### GIVEN EXERCISE 1
Copy the Soused album review word for word, everything from "It sounds to" down to "totally worth it.".
### GIVEN EXERCISE 2
Write the next part of the review of Scott Walker's album Soused, picking up after its last sentence.
— BEGIN READING TEXT —
In recent years the release of a new Scott Walker album has polarised or perhaps horrified as many as have fallen at his feet. Soused is no exception and when one sees the less than two minute promo (an excerpt from Bull partly sung in Latin) it might be seen more as a warning than as encouragement to buy the record. Although this album is a collaboration with Seattle experimental, drone metal band Sunn O)))), it continues on the same path as Bisch Bosch and The Drift in its desire to avoid songs as much as possible. It’s more like sound with vocals added, not exactly random but you would be forgiven for mistaking the verse for the chorus and vice versa – this of course isn’t the point!
It sounds to me like a medieval gaol transported in a UFO to the other side of the universe. There, on landing on a very dark planet, giant doors open to reveal not monsters but feelings manifested as energy pouring out of jagged craters and lava scorched fissures – emotions as thick black smoke or metallic ore. It’s trauma visualised, it’s an investigation into the complexity of human chaos, acted out in the only place where answers might be found – nowhere! It’s a paradox, a fruitless task and at the same time a fascinating yet deeply pointless meaningful journey where no one’s going to make any friends and in the end it will be totally worth it.
— END READING TEXT —
— BEGIN DATA SHOWN —
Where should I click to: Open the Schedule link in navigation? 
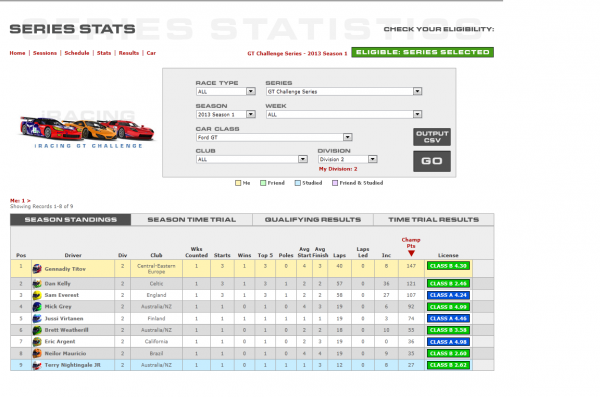[77, 53]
— END DATA SHOWN —
### EXERCISE ANSWER 1
It sounds to me like a medieval gaol transported in a UFO to the other side of the universe. There, on landing on a very dark planet, giant doors open to reveal not monsters but feelings manifested as energy pouring out of jagged craters and lava scorched fissures – emotions as thick black smoke or metallic ore. It’s trauma visualised, it’s an investigation into the complexity of human chaos, acted out in the only place where answers might be found – nowhere! It’s a paradox, a fruitless task and at the same time a fascinating yet deeply pointless meaningful journey where no one’s going to make any friends and in the end it will be totally worth it.

### EXERCISE ANSWER 2
It’s not just challenging or even confrontational, it’s truly avant-garde. It makes Einsturzende Neubauten or Nick Cave sound like variety show acts. Its biggest success is how it has bridged experimental, modern classical and rock music, shaken it up and poured it out onto the stage at The Old Vic Theatre in London. It’s an experimental play dealing with all kinds of philosophies, examining itself as well as examing you, the Janitor Of Lunacy and the history of literature all at the same time. It’s Kurt Veil and Bertolt Brecht doing Shakespeare. It’s death in a coal mine, it’s Death Of A Salesman, it’s stark, cold and caring and exploratory, it’s beautifully sung with resonant commanding tones, it’s fire and brimstone, it’s brave, carefree, uncompromising, it’s monochrome, it’s ragged clothes in disused shipyards, it’s history falling apart in the future.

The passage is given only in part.